If it gets you a leg up, take 5 min and write the damn thank you note
Ask a manager had a great response to this:
https://www.askamanager.org/2019/04/rejecting-anyone-who-doesnt-send-a-thank-you-note-is-terrible-hiring.html
“A hiring manager who rejects an otherwise strong candidate solely because they didn’t send a thank-you note is a hiring manager who’s not clear on what the must-have qualities and skills are to excel in the role … and who subscribes to an increasingly outdated old-school way of hiring where employers think they hold all the cards, and candidates’ job is to kowtow to them. They don’t, and it isn’t.
Moreover, rejecting anyone who doesn’t send a thank-you is going to keep you from hiring candidates who come from backgrounds where they didn’t learn that particular job search convention, which many, many people do not: like people from less advantaged backgrounds, or people from families where their parents weren’t office workers, or many immigrants (thank-you notes aren’t a thing in many other countries). That’s going to have a disparate impact by race and class, so if you care about diversity and equity in your hiring, this is a terrible, biased practice."
I fired a recruiter years ago for having a similar rule. We missed out on someone really great because they did not send a thank you note. I asked my recruiter if they called everyone that we decide not to hire and they said no. I asked them why not and they did really have an answer.
Thank you notes are cool but I’m not going to turn down some amazing talent because they did not send a thank you note even though already said thank you at the end of the interview.
I have the same rule as a manager. I only email the people I want to hire, though
A thank you email is just common sense. It lets the hiring manager know you are still interested. If not, don’t send one. Duh!
This sounds like the person interviewing wants the person hiring to thank every person they interview.
If you expect a thank you email from every person you interview then please have the decency to respond to them.
Personally, I’m more than satisfied with an in person thank you at the end of the interview.
Honestly I expect a note saying thankyou just the same. Esp if THEY reached out to me cold
Or when creatives hound you for a freelance job, and don’t thank you when you hook them up with one.
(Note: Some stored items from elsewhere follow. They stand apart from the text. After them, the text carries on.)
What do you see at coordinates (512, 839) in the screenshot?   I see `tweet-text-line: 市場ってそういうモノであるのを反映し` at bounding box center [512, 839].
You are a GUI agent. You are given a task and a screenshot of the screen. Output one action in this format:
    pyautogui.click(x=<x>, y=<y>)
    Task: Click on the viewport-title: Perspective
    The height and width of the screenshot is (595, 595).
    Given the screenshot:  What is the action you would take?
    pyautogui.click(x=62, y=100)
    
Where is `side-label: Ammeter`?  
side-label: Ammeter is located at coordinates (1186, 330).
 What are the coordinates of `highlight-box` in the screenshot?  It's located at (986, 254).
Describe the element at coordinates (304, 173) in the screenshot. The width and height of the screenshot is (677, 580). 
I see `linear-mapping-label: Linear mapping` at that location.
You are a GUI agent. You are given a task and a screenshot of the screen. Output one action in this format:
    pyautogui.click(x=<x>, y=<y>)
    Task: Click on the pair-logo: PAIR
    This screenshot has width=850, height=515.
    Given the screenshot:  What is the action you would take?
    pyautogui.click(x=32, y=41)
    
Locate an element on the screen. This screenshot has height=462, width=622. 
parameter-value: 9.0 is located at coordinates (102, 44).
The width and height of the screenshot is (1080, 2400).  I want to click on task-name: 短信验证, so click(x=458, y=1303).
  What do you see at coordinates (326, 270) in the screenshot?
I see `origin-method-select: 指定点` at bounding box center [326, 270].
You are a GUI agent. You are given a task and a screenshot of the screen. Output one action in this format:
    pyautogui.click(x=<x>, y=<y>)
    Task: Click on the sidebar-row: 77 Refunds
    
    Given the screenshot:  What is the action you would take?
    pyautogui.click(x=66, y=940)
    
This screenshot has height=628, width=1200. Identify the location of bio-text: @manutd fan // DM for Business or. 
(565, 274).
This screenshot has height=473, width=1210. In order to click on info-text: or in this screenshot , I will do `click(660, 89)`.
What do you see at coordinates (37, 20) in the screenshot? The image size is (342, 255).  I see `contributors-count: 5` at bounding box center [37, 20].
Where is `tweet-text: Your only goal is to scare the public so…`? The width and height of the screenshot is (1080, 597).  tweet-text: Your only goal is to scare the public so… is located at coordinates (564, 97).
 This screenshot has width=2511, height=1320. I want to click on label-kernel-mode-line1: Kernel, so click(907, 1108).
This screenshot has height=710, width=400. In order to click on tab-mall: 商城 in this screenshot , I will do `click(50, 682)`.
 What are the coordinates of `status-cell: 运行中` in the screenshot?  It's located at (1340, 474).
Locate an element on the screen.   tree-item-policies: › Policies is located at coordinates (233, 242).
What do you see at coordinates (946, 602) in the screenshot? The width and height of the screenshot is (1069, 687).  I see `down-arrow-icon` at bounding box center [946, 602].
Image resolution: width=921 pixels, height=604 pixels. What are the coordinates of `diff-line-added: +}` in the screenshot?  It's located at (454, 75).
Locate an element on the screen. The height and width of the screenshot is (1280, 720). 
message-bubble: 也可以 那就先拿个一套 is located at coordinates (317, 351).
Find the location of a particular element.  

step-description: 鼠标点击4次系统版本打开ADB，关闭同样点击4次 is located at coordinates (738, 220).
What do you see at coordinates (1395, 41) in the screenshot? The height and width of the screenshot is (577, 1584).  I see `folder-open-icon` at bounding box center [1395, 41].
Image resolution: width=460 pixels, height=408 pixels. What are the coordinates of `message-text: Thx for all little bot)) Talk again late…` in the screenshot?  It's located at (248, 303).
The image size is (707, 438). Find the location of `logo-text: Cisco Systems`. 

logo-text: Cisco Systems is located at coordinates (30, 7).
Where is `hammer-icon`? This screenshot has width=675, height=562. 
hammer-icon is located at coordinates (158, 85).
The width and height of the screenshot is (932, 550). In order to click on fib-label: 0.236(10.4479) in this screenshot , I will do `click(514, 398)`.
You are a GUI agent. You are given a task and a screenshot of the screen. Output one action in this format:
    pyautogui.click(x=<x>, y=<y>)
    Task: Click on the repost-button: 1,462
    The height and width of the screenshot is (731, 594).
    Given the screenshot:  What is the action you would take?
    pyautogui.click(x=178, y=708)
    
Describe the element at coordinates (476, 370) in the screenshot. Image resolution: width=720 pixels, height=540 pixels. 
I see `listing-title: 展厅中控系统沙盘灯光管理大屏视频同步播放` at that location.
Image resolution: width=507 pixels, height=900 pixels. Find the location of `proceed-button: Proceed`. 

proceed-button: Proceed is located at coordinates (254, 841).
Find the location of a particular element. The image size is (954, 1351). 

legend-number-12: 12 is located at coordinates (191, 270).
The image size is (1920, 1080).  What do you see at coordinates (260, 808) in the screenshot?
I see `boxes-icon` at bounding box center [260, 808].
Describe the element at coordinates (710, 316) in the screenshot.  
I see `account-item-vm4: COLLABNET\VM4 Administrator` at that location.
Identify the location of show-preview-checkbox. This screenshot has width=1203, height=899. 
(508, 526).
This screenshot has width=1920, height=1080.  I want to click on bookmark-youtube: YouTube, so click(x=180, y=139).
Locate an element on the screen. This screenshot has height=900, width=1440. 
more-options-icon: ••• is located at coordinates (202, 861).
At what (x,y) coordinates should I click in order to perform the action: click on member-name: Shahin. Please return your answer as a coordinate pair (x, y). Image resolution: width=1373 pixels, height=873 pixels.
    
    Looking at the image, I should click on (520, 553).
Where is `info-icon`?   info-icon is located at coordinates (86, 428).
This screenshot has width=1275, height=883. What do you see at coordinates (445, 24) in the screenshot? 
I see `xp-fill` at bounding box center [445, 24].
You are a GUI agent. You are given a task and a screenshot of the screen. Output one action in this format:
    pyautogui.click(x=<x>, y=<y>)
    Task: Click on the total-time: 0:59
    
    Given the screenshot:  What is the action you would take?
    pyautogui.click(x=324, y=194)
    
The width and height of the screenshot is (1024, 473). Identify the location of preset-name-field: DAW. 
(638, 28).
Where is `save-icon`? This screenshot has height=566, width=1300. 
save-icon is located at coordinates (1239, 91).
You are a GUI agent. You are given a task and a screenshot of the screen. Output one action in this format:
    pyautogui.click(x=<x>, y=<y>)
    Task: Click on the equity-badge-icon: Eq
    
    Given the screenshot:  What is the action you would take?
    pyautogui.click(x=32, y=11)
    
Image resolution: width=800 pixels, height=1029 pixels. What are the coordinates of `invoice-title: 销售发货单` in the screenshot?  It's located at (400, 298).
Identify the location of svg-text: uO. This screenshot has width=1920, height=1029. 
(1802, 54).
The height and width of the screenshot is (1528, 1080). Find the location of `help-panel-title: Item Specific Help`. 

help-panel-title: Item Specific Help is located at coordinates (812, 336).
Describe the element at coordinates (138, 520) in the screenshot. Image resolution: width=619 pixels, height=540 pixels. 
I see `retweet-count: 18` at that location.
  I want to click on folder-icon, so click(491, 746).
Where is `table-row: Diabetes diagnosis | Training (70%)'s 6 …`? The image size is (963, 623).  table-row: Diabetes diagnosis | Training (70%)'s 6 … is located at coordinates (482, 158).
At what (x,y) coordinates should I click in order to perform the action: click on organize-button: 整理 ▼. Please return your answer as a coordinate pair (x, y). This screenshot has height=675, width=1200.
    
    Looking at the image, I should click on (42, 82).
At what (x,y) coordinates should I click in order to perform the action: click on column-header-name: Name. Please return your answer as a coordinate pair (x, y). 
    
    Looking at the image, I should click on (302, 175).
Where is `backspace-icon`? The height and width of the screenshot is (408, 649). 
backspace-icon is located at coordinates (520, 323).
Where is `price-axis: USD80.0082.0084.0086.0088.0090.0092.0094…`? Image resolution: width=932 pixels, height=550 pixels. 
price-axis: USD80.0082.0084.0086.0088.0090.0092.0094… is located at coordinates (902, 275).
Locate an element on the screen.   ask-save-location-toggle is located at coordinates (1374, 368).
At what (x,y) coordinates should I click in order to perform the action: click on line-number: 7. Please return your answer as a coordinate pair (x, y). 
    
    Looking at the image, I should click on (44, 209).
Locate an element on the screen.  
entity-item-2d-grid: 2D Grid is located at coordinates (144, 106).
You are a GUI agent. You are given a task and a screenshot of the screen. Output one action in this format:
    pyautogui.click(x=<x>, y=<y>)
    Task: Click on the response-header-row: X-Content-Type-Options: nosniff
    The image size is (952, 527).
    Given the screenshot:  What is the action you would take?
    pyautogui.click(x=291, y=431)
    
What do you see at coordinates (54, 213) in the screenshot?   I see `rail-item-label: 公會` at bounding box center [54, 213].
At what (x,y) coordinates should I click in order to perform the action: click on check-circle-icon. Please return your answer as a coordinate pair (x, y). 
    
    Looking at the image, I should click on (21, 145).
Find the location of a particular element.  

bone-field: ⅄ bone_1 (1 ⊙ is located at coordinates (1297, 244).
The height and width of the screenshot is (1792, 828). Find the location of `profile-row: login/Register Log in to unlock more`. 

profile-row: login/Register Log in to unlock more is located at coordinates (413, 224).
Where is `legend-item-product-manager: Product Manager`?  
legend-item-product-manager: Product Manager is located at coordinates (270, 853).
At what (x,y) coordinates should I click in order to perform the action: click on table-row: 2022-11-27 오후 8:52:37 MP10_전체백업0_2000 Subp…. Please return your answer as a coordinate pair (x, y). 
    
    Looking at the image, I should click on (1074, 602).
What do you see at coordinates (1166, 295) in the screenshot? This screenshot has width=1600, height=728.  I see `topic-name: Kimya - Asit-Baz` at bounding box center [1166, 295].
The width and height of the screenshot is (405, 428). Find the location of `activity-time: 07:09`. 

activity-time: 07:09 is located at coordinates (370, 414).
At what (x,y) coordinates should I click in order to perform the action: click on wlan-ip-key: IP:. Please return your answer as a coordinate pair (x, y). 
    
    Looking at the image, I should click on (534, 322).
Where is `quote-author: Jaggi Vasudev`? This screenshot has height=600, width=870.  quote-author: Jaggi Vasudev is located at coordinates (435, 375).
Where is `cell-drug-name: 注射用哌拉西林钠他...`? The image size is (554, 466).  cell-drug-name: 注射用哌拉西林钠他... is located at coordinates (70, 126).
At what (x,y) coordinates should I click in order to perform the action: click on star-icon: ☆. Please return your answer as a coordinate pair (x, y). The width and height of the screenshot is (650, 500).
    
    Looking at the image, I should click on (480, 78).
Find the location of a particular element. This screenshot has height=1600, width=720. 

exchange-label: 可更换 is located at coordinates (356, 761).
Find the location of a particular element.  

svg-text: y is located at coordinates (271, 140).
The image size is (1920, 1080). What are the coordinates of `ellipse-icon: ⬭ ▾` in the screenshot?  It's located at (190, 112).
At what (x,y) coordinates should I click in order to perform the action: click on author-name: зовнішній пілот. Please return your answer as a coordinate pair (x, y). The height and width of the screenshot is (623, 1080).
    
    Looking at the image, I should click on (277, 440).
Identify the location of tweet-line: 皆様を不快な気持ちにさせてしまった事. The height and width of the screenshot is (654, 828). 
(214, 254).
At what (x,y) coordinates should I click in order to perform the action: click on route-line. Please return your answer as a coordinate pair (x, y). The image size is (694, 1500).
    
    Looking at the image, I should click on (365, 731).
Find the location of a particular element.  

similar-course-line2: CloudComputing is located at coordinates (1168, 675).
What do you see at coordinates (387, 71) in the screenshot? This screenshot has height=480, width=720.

The article feels a bit tone deaf, since the premise is that the presence or lack of a “thank you” note is the deciding factor. It’s also filled with anecdotal accounts that those who don’t send “thank you” notes will ghost prior to or a few months into the job. There are some deeper factors at play that are omitted because the article author feels there’s a correlation between staying with a job long term and sending a “thank you” note post-interview. What’s being discussed during the interview that a candidate’s interest in the role cannot be determined? What about the day-to-day life on this team might be affecting this observed turnover?
That said, I hear the merits of both the author of the article (we all need a system for hiring that works for us), and I hear OP (there’s a lack of understanding that candidates are taking a risk and potentially losing out on income just to interview).
Another reason to hate LinkedIn.
Am I up shits creak if it took me 2 work days and a weekend to send a thank you? The CEO’s email was not made available (their site is under construction) and the HR person did not respond to my request for email address
Nope, it’s fine. I hate weekend emails anyway.
I’ve known how to read for 28 years and swear by a simple rule: if your headline is more than 20 words, the rest of your editorial is likely garbage.
It’s about as insightful as not hiring a person based on their astrological sign.